- [WHAT IS REQUIRED]
The line with "1349x896 pixels. How" marks the first line to copy, and the line with "Open the Hierarchy command panel tab" marks the last. Transcribe that stretch of the data below exactly, without pictures.

- [DATA FOR THIS EXERCISE]
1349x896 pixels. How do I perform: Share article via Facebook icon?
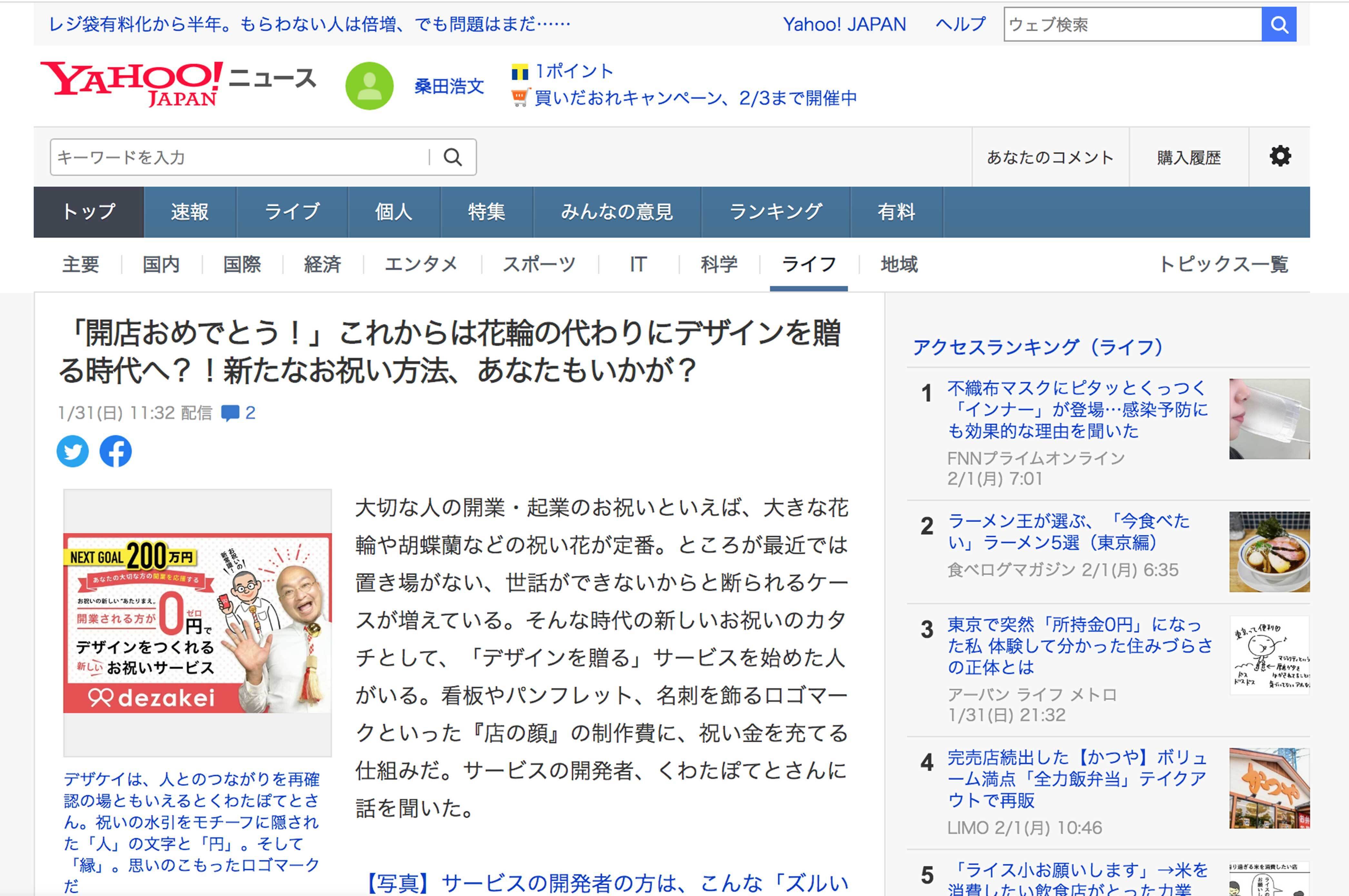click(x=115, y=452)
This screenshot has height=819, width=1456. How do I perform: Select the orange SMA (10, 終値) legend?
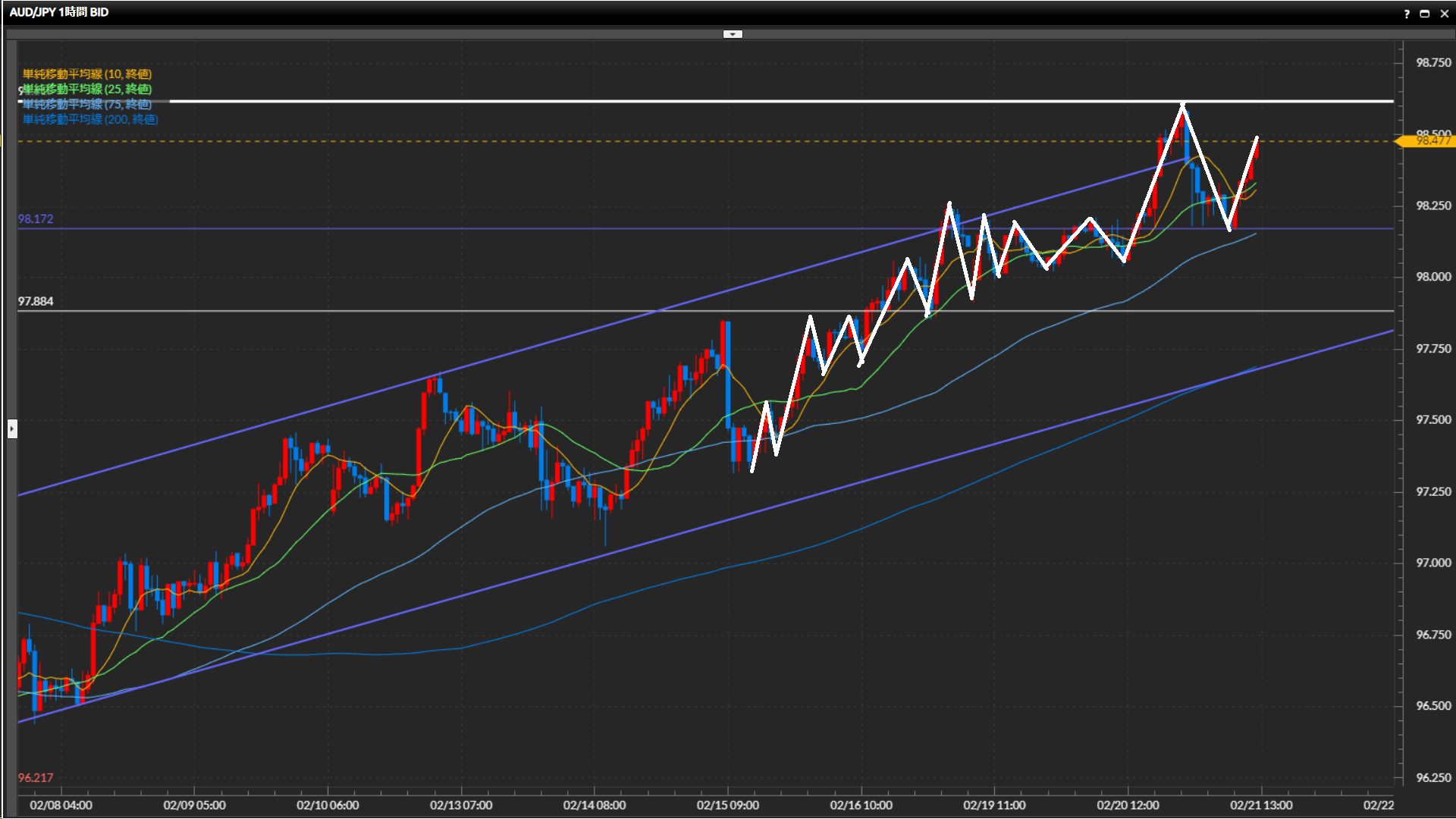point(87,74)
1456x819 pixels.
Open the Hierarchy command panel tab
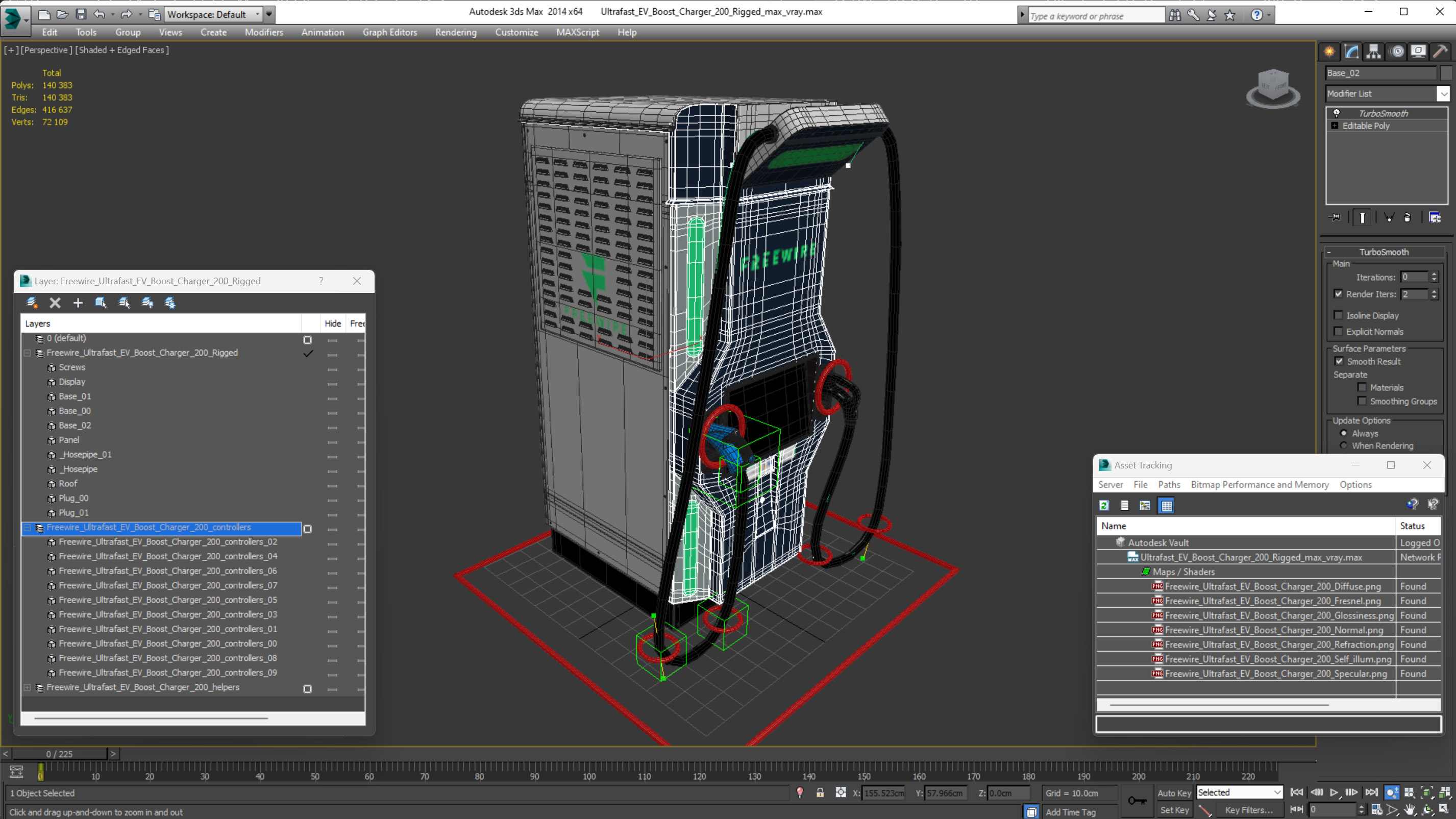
* * *
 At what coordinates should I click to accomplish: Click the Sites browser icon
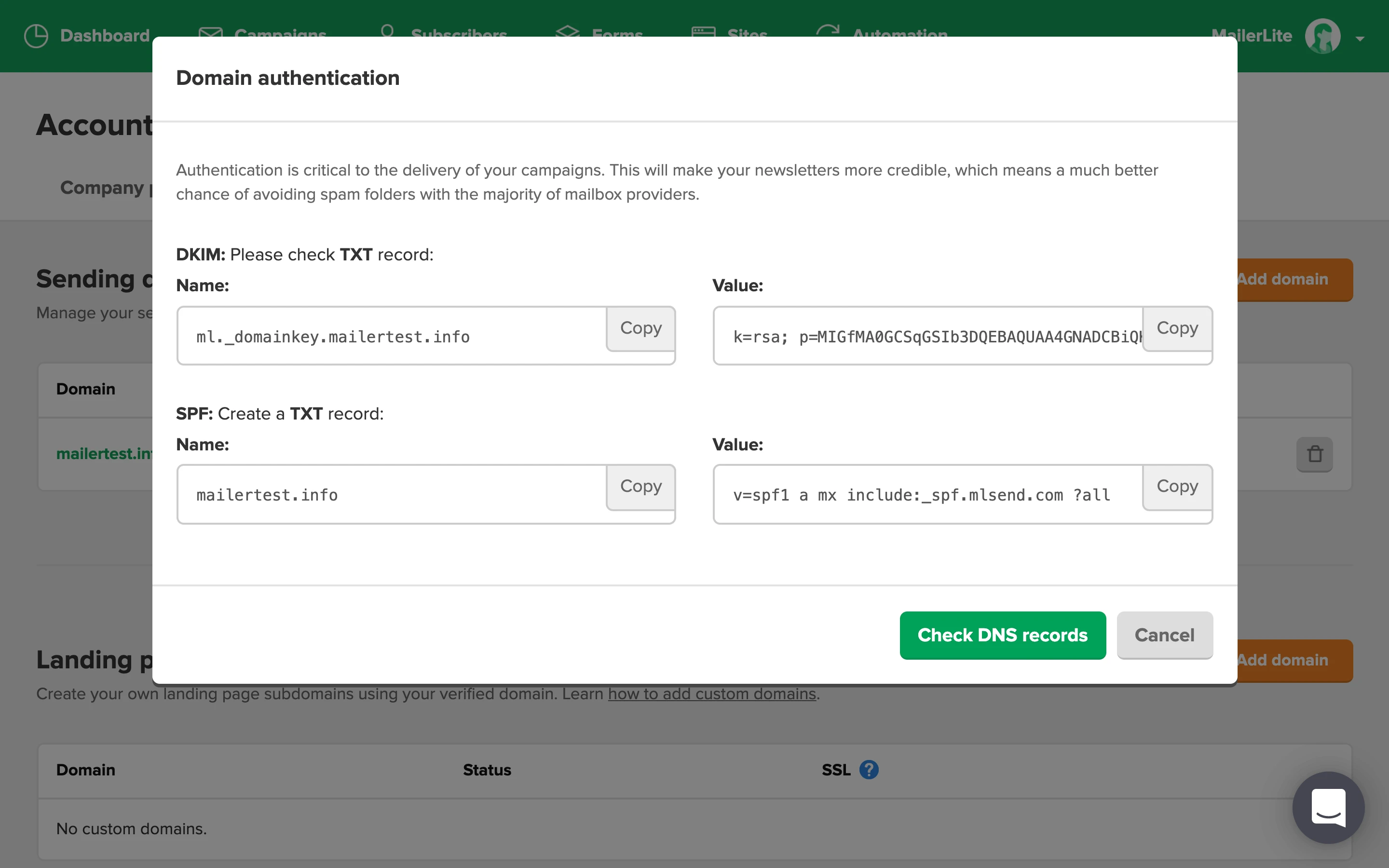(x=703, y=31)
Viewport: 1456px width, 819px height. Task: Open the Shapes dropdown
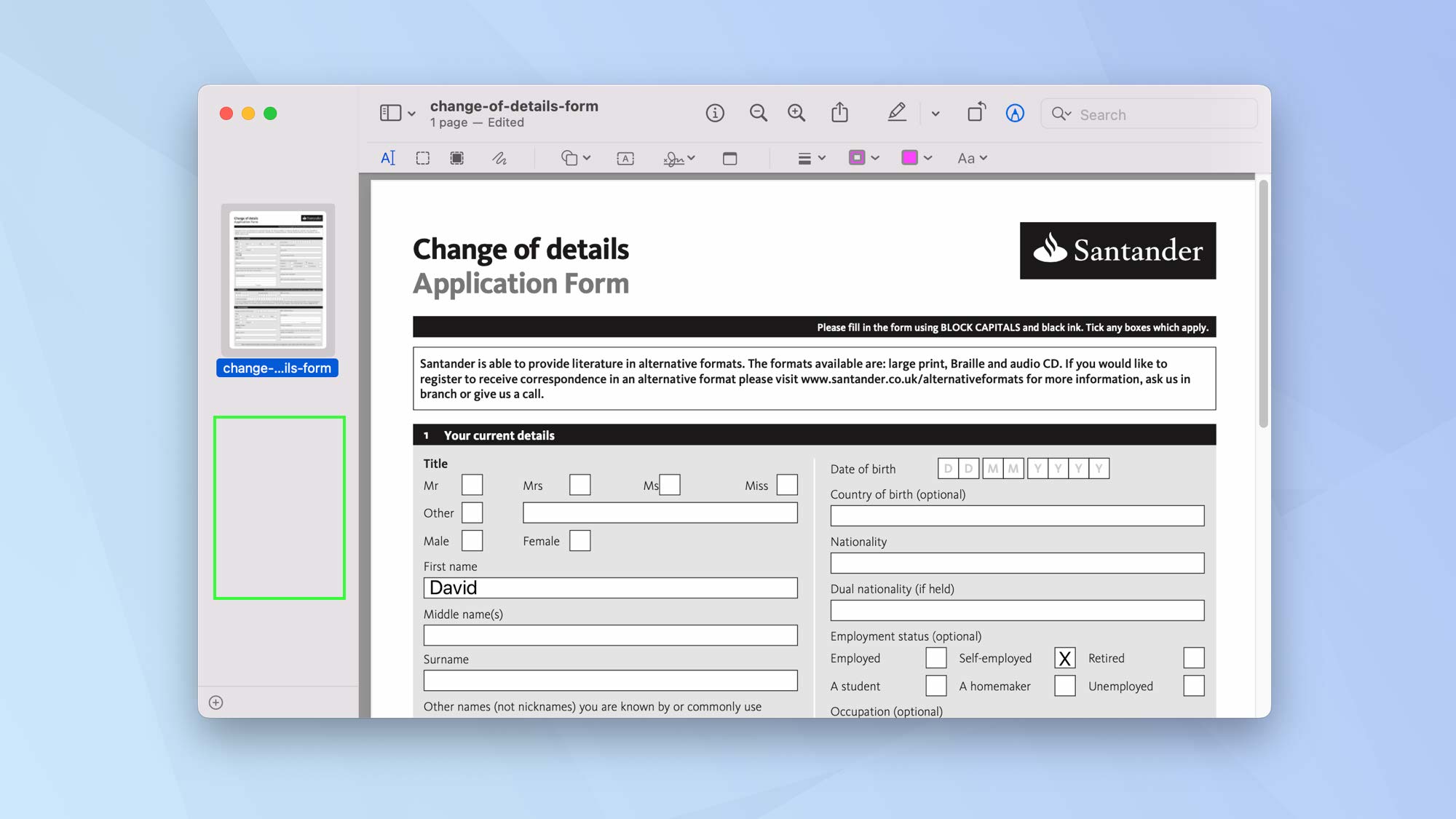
--
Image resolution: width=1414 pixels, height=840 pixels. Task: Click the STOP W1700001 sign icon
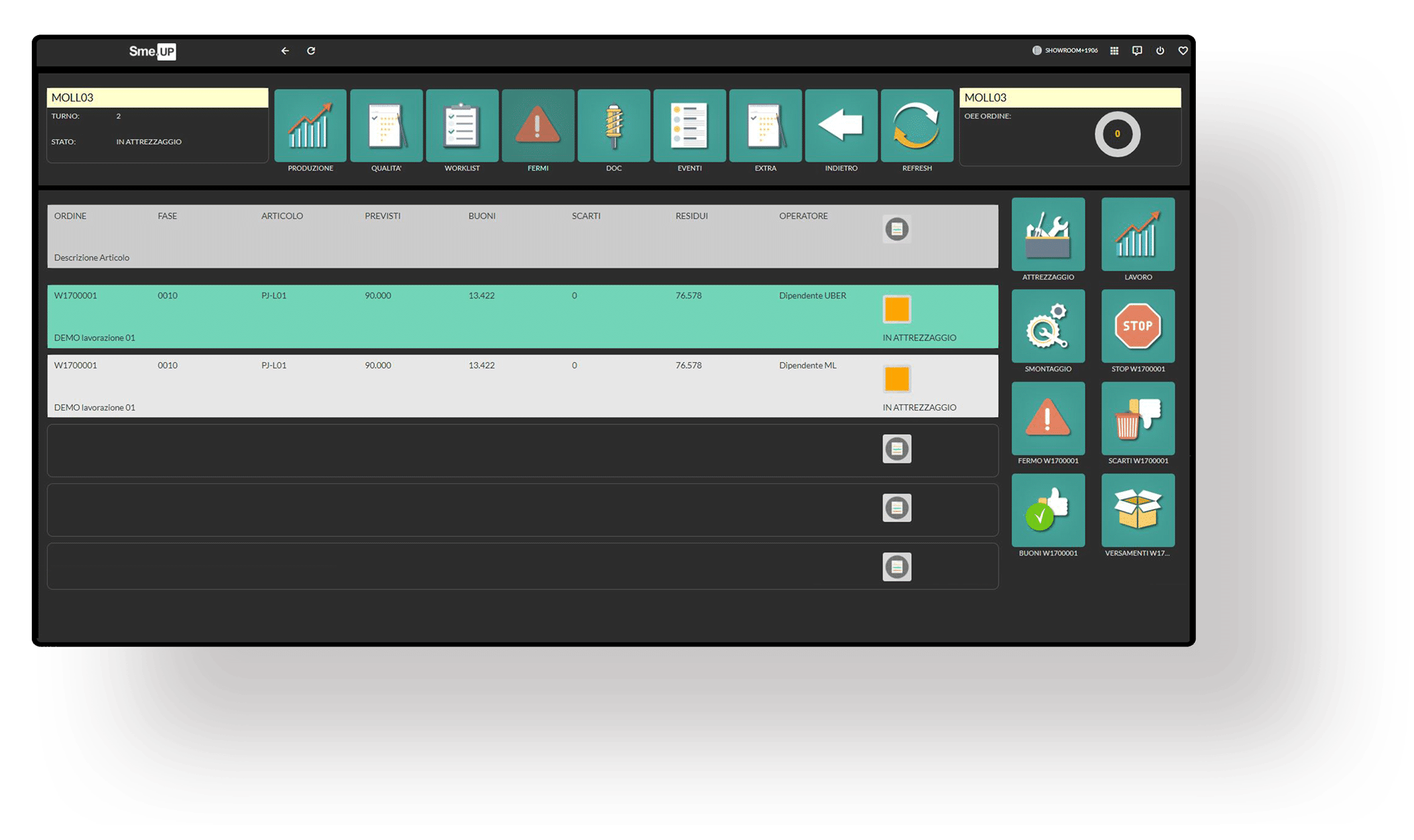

- [RESULT BELOW]
1349x896 pixels. How do I perform: Share article via Facebook icon?
click(x=115, y=452)
This screenshot has height=819, width=1456. How do I perform: Select the orange SMA (10, 終値) legend?
point(87,74)
1456x819 pixels.
Open the Hierarchy command panel tab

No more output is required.